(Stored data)
--------------------------------------------------

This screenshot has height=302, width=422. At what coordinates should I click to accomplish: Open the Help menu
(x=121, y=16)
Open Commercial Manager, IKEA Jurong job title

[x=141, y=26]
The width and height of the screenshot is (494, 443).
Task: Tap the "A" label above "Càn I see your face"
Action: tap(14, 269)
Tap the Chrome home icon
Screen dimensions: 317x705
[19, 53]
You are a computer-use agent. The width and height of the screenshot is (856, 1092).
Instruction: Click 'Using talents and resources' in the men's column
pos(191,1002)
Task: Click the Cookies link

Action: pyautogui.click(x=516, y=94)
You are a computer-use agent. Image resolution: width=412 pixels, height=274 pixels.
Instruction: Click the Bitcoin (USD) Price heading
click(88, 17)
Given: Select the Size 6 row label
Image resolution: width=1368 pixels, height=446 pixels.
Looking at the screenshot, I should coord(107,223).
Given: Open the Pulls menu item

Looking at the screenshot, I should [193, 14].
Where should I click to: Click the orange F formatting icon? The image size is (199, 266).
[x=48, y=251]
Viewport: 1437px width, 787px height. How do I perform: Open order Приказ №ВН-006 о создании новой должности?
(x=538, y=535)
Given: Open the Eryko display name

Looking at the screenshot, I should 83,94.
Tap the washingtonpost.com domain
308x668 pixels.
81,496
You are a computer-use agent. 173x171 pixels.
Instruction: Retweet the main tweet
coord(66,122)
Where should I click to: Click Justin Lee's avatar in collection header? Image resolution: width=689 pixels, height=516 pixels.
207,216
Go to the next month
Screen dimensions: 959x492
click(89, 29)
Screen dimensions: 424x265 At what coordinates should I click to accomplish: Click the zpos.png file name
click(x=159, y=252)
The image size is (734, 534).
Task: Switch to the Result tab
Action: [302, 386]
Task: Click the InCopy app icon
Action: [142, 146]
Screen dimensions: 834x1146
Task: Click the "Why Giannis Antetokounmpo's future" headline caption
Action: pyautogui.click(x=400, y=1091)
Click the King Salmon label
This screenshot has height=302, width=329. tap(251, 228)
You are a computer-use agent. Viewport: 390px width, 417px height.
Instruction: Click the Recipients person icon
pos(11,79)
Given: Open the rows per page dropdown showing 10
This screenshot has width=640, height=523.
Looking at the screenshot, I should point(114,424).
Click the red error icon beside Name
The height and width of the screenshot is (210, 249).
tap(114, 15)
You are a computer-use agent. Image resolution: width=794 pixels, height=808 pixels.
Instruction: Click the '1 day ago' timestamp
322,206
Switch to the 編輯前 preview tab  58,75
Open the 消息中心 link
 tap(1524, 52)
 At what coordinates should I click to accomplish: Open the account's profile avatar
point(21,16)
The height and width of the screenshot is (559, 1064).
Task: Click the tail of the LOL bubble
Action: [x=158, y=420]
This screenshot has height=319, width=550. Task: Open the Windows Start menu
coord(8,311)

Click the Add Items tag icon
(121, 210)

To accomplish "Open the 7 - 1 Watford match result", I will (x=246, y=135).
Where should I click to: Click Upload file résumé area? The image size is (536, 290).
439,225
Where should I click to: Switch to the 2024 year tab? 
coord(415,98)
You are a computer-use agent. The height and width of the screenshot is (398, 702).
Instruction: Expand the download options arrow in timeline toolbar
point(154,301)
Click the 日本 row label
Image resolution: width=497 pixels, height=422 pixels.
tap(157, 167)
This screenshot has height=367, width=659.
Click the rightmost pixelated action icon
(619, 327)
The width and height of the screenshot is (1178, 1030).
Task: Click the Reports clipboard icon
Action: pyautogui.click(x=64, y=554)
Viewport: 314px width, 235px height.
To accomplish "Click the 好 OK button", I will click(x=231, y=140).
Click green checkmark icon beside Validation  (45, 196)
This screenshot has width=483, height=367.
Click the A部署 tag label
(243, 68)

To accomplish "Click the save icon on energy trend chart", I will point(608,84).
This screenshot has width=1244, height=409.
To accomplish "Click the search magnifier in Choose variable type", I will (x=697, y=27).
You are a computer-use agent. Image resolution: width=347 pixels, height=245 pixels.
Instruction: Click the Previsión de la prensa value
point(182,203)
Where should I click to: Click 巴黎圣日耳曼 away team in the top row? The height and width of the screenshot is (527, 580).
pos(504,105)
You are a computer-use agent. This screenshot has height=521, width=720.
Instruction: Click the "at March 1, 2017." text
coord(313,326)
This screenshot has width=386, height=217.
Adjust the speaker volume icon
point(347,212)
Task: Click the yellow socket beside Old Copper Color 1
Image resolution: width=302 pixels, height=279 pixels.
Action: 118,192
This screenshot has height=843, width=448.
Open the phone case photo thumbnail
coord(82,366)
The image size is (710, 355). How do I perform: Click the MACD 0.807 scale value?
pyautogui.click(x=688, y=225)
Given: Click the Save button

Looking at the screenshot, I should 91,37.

--------------------------------------------------

** WHAT NEEDS TO BE DONE **
Every line in the records above with the string "will" in it should be shown.

** RESULT **
To accomplish "Open the 7 - 1 Watford match result", I will (x=246, y=135).
To accomplish "Click the 好 OK button", I will click(x=231, y=140).
To accomplish "Click the save icon on energy trend chart", I will point(608,84).
To accomplish "Click the search magnifier in Choose variable type", I will (x=697, y=27).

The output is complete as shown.